Movie review: The Trial of the Chicago 7
Aaron Sorkin creates the dialogue you wish you could come up with, whether it's an argument, public speaking or trying to coerce a favour.
The timing of his new film The Trial Of The Chicago 7, now streaming on Netflix and his second turn as a director after 2017's Molly's Game, has seen news events make this story of protests and violence from over 50 years ago feel all too current.
Courtrooms are Sorkin's playground - take A Few Good Men or The Social Network, which he wrote the screenplays for.
Anywhere people have to sit around and talk, Sorkin excels.
Here, he even makes Eddie Redmayne interesting –though the Oscar-winning actor is overshadowed throughout by Sacha Baron Cohen (as the historical legal drama's anti-hero Abbie Hoffman), Mark Rylance as the defence attorney William Kunstler, Frank Langella in his element as the villain of the piece Judge Hoffman and Yahya Abdul-Mateen II as Black Panther Bobby Seale, whose story is the most tragic.
Refreshingly, this is not a simple case of good and bad. Everyone is flawed.
Did Redmayne's Tom Hayden incite a riot?

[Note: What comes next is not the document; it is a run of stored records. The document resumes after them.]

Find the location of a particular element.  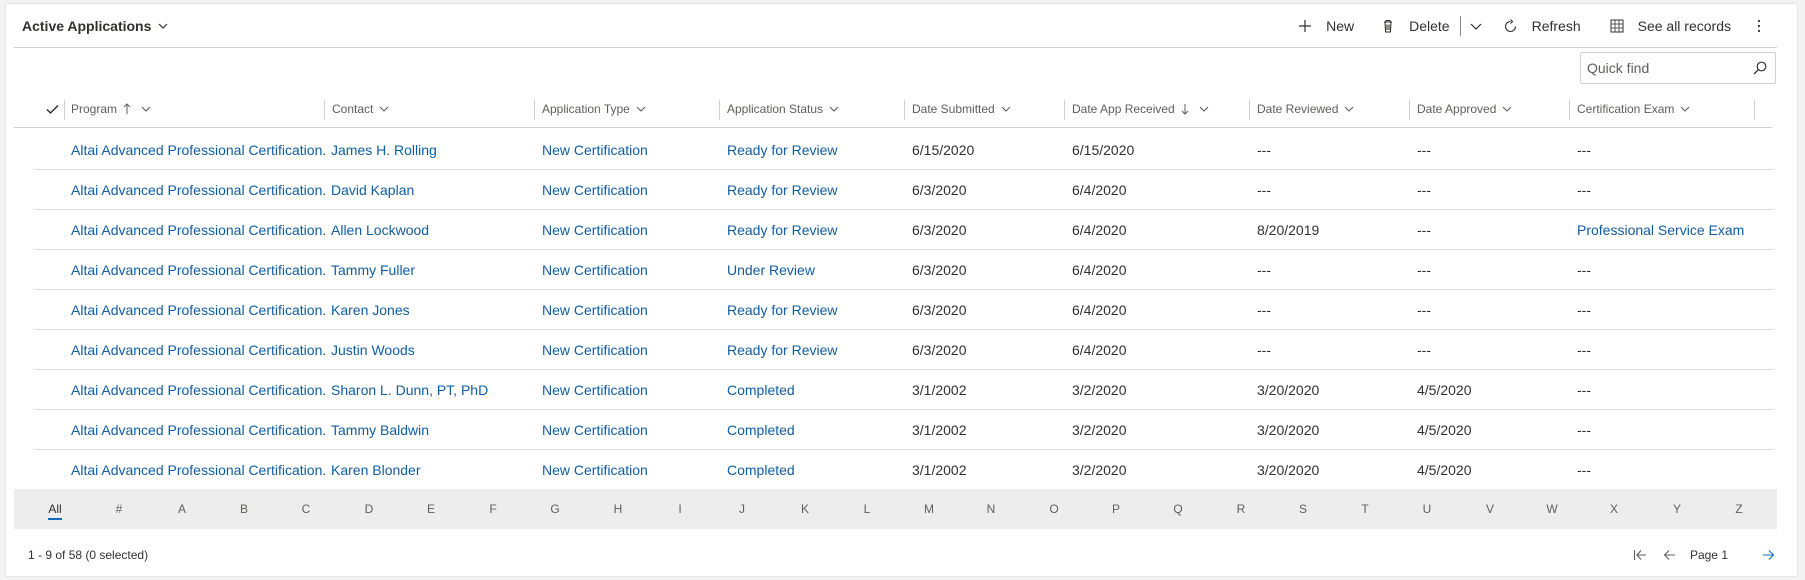

jump-letter-i: I is located at coordinates (680, 509).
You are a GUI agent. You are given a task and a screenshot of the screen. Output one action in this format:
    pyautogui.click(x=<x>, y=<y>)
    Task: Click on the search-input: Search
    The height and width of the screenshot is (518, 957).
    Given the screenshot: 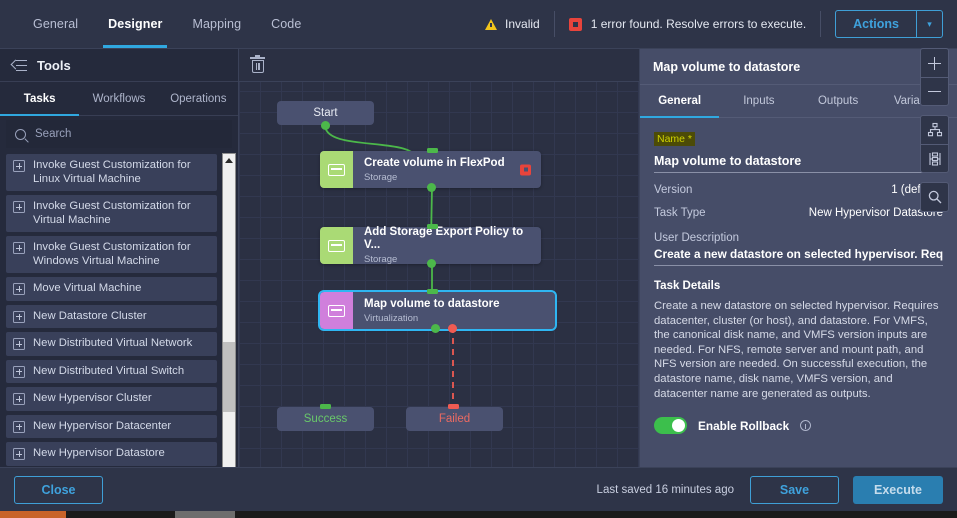 What is the action you would take?
    pyautogui.click(x=119, y=134)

Are the hippy-ish Abbie Hoffman and Jerry Rubin (Jeremy Strong) simply antagonistic for the sake of it?
The acting is great and even after some explanation of the fates of the main players, you want to know more about the actual trial – though this is not entirely a compliment to the film.

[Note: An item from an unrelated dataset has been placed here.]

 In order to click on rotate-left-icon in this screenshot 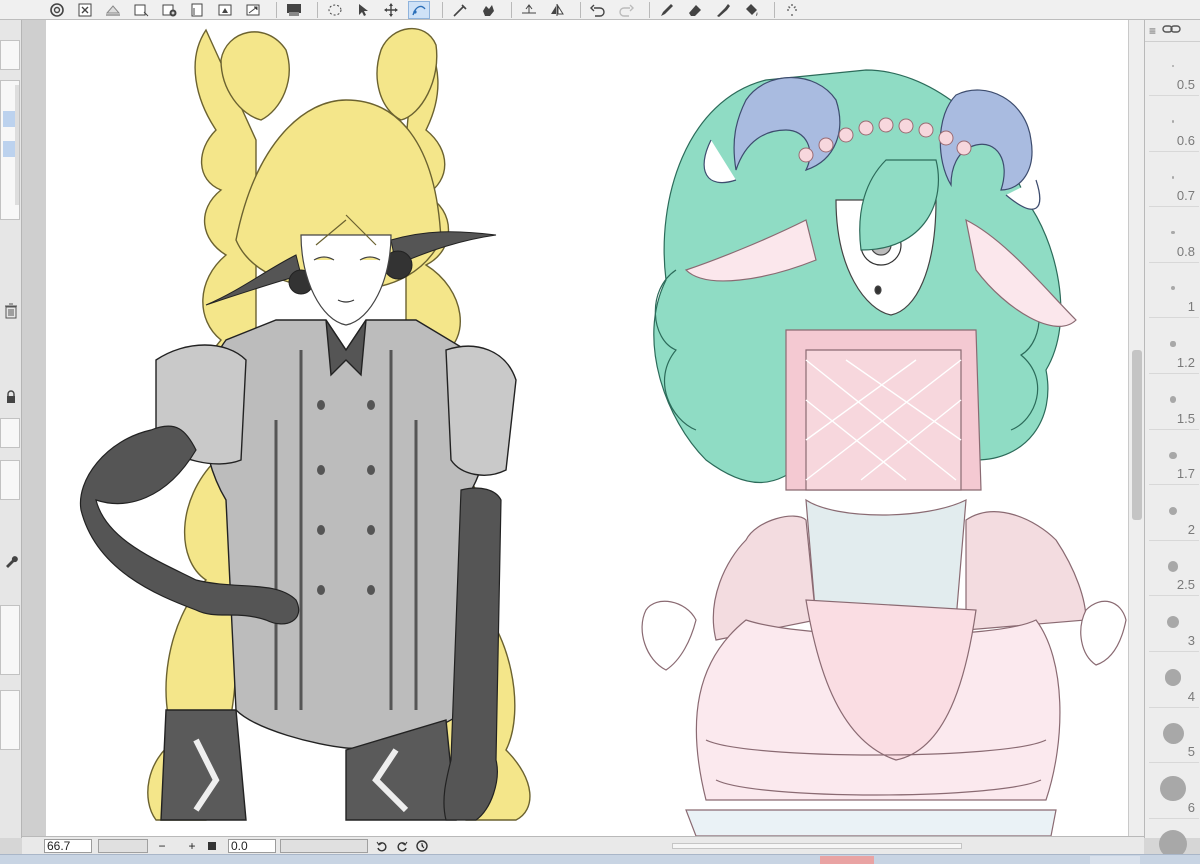, I will do `click(382, 846)`.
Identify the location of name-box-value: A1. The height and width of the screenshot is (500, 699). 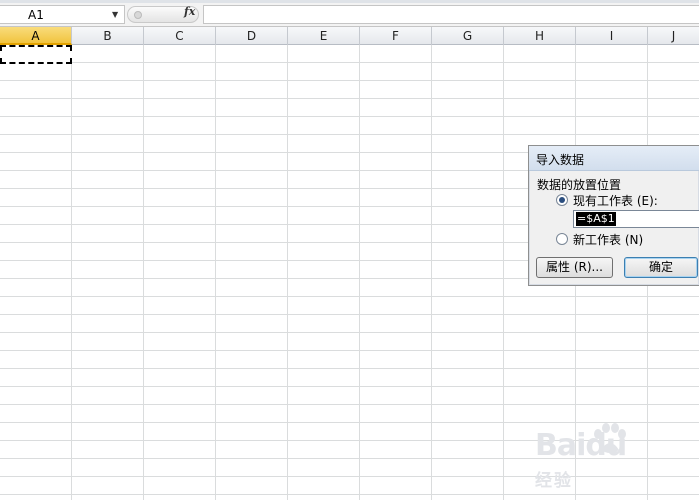
(36, 15).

Just as the ability to make spontaneous Sorkin-level speeches lies in fiction, the architect of The West Wing has taken liberties with the facts – detrimentally so, especially when it comes to the finale.
Chronologies are fudged, characters invented and strangely, the brutality administered to Bobby Seale is toned down and used more as a moment to make a prosecution lawyer (Joseph Gordon-Levitt) appear more sympathetic than he was in real life.
The most egregious dramatic liberty is taken in the closing moments, a scene so corny and detached from reality it may as well have ended with Redmayne up on the table and flag-waving in a musical number.
Rather than being uplifting, it sets off alarms over the veracity of everything else and sours the whole experience.
The Trial Of The Chicago is an entertaining and gripping drama, but should not be taken as the whole truth.
FILM: The Trial Of The Chicago 7
STARRING: Sacha Baron Cohen, Eddie Redmayne, Mark Rylance, Frank Langella, Michael Keaton, Yahya Abdul-Mateen II, Joseph Gordon-Levitt, Jeremy Strong
WRITER-DIRECTOR: Aaron Sorkin
THE SKINNY: Based on the story of the Chicago Seven, eight men are placed on trial for various charges after violence erupts at an anti-Vietnam War protest at the 1968 Democratic National Convention in Chicago.